The £849M Lothbury Property Trust and the £565M M&G Property Portfolio are in the process of selling off their portfolios, undertaking piecemeal sales. In March 2022, hedge fund Elliott Management bought the entire £940M portfolio of the Janus Henderson UK Property PAIF, which was managed by Nuveen.
The £1.15B of outflows from UK property funds in 2024 is a 15% increase on 2023's £1B outflow. The last quarter of the year saw the highest total of withdrawals, about £422M.
The increase happened not because more people wanted to sell out of property funds than in an average year but because fewer people wanted to buy in, Calastone said. Buy orders of £1.77B in 2024 were less than half their 2015-2022 average, falling 16.2% year-on-year. But sell orders fell just 6.5%.
Outflows peaked at £1.74B in 2021. In 2015, the year before the Brexit vote, property funds saw inflows of £2B.
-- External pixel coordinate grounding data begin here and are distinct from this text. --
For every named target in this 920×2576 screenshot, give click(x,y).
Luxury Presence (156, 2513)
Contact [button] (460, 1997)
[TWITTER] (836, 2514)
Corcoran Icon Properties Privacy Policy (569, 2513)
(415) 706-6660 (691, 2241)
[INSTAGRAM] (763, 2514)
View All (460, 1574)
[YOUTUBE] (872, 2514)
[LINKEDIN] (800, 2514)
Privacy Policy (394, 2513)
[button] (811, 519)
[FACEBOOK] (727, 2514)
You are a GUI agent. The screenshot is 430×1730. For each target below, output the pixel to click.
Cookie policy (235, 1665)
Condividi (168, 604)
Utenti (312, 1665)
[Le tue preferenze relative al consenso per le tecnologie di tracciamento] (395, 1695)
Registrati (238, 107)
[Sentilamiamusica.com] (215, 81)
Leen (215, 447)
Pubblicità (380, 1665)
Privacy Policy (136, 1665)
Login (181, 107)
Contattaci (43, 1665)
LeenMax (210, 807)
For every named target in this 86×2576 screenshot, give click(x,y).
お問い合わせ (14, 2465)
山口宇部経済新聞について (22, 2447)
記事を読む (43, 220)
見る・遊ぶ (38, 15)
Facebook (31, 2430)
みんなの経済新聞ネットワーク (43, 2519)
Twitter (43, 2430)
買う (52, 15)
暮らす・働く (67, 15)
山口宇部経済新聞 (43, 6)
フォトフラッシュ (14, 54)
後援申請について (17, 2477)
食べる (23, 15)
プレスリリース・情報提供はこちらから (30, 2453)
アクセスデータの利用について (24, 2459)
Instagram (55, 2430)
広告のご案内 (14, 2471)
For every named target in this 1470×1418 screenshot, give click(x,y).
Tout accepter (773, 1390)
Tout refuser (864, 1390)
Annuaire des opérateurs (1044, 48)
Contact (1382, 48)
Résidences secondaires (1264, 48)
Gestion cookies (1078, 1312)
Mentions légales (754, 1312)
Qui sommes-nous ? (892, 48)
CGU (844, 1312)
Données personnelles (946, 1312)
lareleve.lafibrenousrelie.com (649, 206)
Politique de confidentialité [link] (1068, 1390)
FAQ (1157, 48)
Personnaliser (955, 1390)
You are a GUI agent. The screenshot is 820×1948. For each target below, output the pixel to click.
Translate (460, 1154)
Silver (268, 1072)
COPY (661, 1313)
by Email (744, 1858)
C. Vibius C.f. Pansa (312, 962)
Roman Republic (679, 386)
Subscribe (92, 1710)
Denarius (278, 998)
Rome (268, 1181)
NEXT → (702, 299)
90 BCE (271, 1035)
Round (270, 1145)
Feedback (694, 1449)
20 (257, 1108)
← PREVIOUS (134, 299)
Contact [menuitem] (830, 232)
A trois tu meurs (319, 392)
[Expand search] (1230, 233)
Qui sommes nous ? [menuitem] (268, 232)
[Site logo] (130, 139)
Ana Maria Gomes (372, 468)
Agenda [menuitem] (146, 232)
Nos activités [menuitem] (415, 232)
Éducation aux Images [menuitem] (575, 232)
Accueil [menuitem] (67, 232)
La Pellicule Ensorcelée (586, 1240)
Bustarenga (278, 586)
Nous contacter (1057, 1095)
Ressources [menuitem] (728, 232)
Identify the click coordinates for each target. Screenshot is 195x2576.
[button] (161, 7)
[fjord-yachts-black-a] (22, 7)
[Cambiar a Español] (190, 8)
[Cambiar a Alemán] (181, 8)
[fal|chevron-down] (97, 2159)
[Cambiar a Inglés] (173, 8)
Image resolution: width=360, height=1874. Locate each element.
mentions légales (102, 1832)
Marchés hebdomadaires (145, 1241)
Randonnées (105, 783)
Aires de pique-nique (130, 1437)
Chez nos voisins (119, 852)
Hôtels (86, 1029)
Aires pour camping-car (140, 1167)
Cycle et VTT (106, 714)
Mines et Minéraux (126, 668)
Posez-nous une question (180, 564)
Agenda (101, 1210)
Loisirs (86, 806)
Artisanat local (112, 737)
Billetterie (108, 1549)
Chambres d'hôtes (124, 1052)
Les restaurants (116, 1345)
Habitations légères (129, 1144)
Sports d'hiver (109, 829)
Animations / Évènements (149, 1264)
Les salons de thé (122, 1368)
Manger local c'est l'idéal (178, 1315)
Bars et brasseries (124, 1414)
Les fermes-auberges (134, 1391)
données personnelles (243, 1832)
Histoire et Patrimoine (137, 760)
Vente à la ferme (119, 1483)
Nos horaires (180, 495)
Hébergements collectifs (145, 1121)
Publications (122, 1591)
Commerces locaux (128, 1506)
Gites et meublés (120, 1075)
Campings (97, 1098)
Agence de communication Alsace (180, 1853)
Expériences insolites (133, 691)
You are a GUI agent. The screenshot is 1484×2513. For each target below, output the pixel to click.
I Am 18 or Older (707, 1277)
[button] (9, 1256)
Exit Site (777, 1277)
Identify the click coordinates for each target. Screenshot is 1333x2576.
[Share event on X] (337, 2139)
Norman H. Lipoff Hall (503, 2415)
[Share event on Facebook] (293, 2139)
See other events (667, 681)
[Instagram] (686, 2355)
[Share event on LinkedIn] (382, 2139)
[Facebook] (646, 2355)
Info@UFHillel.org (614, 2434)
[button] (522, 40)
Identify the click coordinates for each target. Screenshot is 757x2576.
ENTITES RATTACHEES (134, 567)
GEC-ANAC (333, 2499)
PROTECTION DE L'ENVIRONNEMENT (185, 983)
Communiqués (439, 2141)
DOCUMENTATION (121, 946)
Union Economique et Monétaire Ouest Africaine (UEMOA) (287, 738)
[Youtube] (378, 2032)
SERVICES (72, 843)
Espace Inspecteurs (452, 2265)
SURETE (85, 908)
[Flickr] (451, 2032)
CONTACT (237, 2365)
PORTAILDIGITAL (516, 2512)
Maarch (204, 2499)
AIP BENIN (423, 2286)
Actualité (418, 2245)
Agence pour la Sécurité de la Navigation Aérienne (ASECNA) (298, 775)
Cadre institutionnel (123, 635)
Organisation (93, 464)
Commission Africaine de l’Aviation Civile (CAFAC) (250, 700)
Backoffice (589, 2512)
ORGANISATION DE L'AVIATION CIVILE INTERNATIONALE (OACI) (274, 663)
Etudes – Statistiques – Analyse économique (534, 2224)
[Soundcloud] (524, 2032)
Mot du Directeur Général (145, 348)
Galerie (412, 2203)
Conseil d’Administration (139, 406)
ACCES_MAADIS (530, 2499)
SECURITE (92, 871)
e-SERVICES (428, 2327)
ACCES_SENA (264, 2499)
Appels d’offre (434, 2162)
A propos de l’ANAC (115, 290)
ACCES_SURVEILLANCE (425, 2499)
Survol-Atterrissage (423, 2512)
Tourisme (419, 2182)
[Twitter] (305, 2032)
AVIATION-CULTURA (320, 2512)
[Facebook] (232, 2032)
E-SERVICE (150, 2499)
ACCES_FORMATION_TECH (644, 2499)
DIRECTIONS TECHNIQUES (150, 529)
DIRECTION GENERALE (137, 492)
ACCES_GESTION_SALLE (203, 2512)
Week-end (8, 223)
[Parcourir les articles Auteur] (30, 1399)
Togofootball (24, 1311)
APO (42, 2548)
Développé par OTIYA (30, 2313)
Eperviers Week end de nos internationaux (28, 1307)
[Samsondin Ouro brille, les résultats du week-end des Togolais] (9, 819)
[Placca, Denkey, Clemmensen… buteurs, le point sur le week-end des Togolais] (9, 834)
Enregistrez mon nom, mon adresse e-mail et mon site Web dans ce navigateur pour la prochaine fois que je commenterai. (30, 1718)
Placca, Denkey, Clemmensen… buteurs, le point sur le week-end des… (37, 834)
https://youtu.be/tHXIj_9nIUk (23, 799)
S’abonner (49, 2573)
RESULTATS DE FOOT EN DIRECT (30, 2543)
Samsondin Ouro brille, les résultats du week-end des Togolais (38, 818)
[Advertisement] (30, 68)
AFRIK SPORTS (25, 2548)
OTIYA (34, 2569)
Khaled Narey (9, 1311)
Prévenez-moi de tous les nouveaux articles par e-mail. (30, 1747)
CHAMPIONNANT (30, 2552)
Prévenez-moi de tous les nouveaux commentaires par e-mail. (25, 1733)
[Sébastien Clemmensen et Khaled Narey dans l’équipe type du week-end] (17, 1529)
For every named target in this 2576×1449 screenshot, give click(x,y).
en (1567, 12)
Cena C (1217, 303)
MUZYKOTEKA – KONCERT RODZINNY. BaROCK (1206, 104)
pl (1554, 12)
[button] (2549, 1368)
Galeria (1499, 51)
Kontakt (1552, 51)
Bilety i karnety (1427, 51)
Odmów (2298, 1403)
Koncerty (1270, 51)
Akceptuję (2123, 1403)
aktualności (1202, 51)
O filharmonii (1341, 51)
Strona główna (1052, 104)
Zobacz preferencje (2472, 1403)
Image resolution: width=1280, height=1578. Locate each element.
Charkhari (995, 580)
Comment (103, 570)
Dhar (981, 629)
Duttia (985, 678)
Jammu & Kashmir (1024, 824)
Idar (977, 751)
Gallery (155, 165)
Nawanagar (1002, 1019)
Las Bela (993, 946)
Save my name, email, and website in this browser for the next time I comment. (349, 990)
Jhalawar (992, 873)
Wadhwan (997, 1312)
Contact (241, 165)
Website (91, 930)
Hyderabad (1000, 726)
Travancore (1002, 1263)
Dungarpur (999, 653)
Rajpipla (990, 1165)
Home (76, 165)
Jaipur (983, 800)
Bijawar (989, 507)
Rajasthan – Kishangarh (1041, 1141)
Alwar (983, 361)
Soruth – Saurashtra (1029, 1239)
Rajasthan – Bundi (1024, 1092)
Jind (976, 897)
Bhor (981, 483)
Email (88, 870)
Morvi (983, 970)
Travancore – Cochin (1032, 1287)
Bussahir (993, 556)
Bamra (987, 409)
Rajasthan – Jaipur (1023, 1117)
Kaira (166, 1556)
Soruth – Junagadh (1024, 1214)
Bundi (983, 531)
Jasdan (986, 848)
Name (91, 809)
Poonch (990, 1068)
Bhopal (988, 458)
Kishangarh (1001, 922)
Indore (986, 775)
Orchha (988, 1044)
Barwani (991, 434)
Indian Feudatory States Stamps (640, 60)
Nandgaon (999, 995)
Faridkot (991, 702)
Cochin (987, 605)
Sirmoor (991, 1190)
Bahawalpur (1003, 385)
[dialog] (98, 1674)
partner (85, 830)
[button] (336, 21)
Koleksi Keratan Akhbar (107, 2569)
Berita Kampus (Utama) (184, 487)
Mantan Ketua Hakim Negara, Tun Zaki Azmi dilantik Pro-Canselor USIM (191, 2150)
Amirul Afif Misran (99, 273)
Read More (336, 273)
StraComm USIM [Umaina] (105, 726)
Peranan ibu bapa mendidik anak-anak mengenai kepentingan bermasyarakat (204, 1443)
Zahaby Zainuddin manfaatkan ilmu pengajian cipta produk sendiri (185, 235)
“For the UK property sector, attracting buyers has become increasingly difficult,” Calastone Head of Global Markets Edward Glyn said. “The choice of funds available has fallen, restrictions on liquidity deter those who might want access to their cash, and the macroeconomic picture is challenging — high interest rates in particular reduce the attractiveness of property. Unfortunately, 2025 offers little in the way of hope for inflows into property funds.”